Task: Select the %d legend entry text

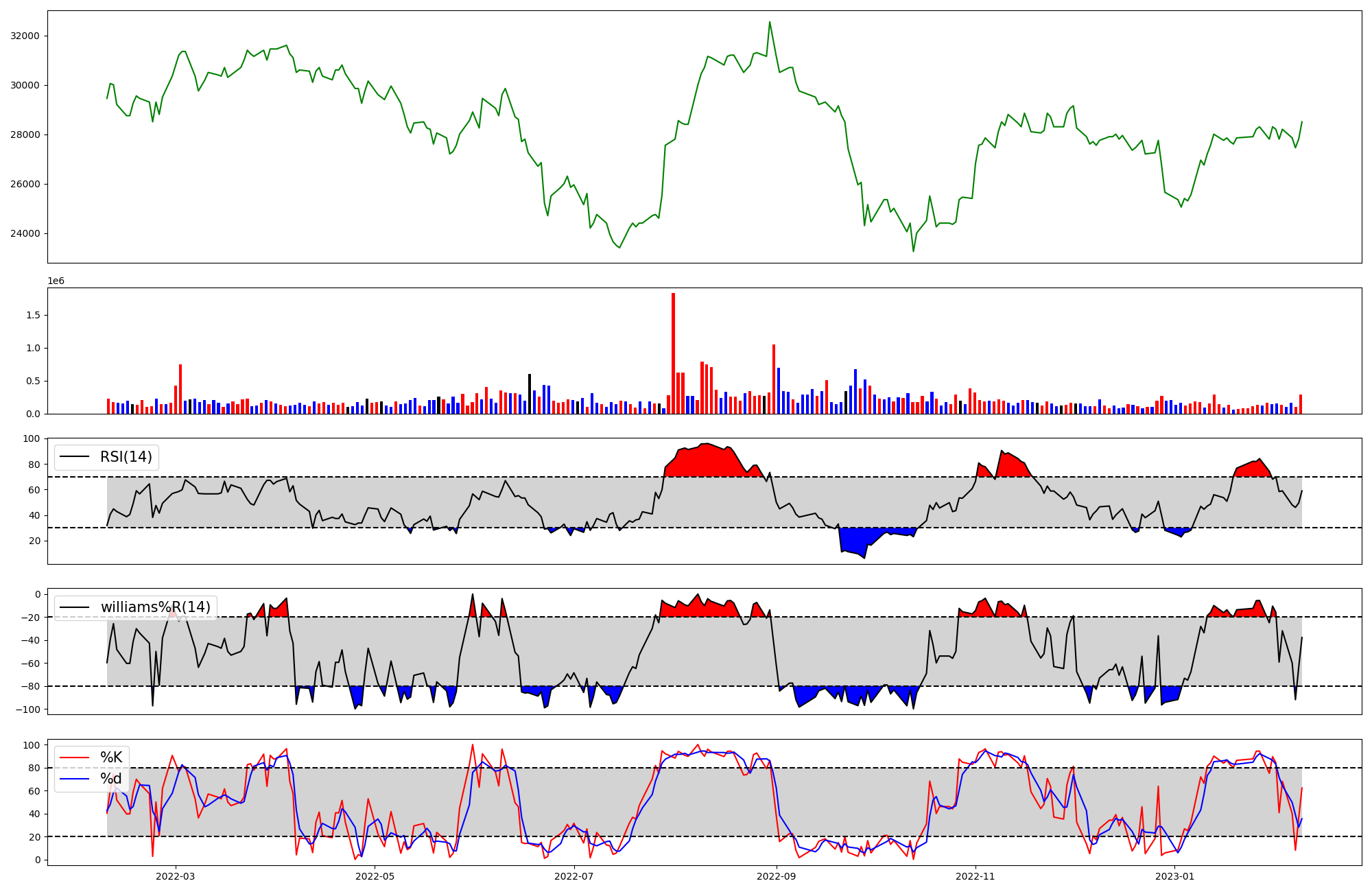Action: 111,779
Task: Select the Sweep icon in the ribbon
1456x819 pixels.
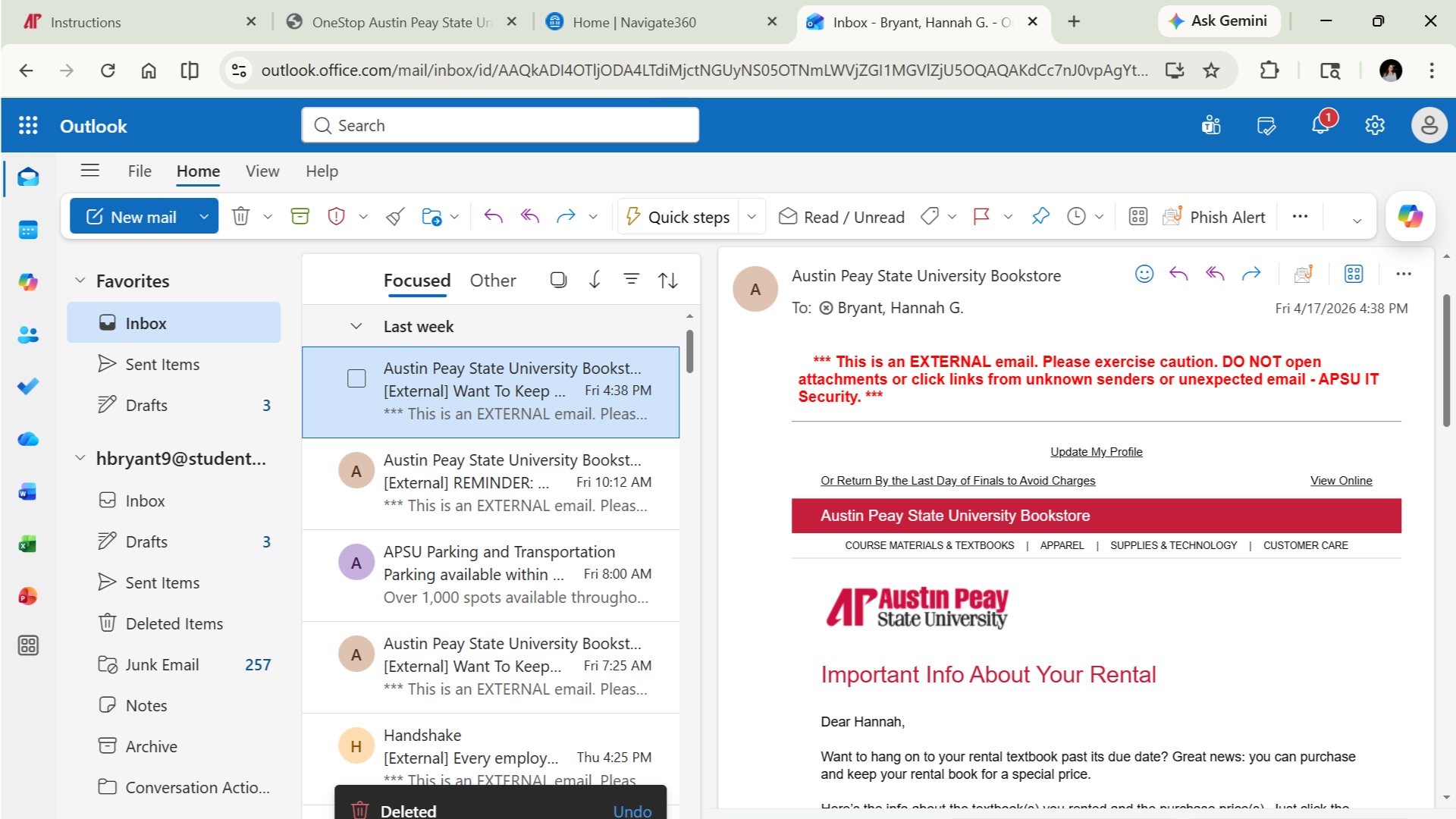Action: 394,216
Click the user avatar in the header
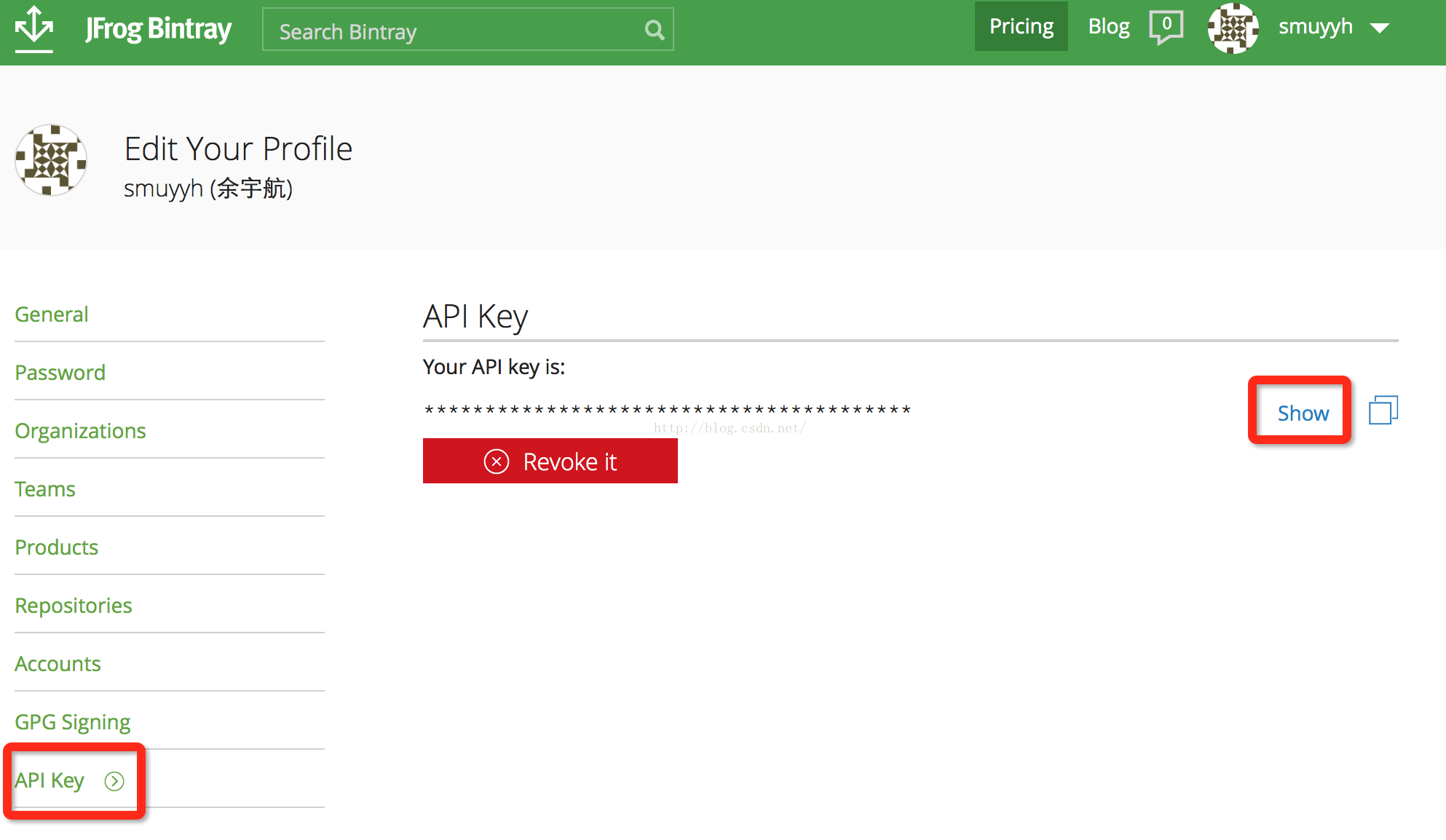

◆ ◆ ◆ ◆

## Task prompt
Your response must restate every record above exactly, with each picture omitted.

## Answer to this exercise
Task: Select the %d legend entry text

Action: 111,779
Task: Select the Sweep icon in the ribbon
1456x819 pixels.
Action: 394,216
Click the user avatar in the header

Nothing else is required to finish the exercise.